Repeat the listing below word for word, keeping every line in its original order.

DATASET ENTRIES:
◆ ◆ ◆

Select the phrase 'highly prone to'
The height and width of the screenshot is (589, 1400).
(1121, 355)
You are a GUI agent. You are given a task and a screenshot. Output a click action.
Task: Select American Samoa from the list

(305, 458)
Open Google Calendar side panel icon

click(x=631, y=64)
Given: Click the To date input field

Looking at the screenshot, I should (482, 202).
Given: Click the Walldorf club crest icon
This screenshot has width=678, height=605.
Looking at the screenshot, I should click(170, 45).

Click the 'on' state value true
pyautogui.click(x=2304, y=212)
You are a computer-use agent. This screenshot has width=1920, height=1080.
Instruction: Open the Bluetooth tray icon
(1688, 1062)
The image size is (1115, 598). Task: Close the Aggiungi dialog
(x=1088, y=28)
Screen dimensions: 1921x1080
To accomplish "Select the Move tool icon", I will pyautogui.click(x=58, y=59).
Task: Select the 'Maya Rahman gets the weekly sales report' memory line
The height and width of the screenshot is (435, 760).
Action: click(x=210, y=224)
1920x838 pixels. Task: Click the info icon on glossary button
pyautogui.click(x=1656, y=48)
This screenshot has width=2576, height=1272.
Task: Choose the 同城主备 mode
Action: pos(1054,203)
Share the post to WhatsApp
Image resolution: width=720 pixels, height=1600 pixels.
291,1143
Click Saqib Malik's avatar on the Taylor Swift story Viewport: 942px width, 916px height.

◆ ◆ ◆

RESPONSE TO THIS EXERCISE:
Select the phrase 'highly prone to'
The height and width of the screenshot is (589, 1400).
(1121, 355)
You are a GUI agent. You are given a task and a screenshot. Output a click action.
Task: Select American Samoa from the list

(305, 458)
Open Google Calendar side panel icon

click(x=631, y=64)
Given: Click the To date input field

Looking at the screenshot, I should (482, 202).
Given: Click the Walldorf club crest icon
This screenshot has width=678, height=605.
Looking at the screenshot, I should click(170, 45).

Click the 'on' state value true
pyautogui.click(x=2304, y=212)
You are a computer-use agent. This screenshot has width=1920, height=1080.
Instruction: Open the Bluetooth tray icon
(1688, 1062)
The image size is (1115, 598). Task: Close the Aggiungi dialog
(x=1088, y=28)
Screen dimensions: 1921x1080
To accomplish "Select the Move tool icon", I will pyautogui.click(x=58, y=59).
Task: Select the 'Maya Rahman gets the weekly sales report' memory line
The height and width of the screenshot is (435, 760).
Action: click(x=210, y=224)
1920x838 pixels. Task: Click the info icon on glossary button
pyautogui.click(x=1656, y=48)
This screenshot has width=2576, height=1272.
Task: Choose the 同城主备 mode
Action: pos(1054,203)
Share the post to WhatsApp
Image resolution: width=720 pixels, height=1600 pixels.
291,1143
Click Saqib Malik's avatar on the Taylor Swift story Viewport: 942px width, 916px height.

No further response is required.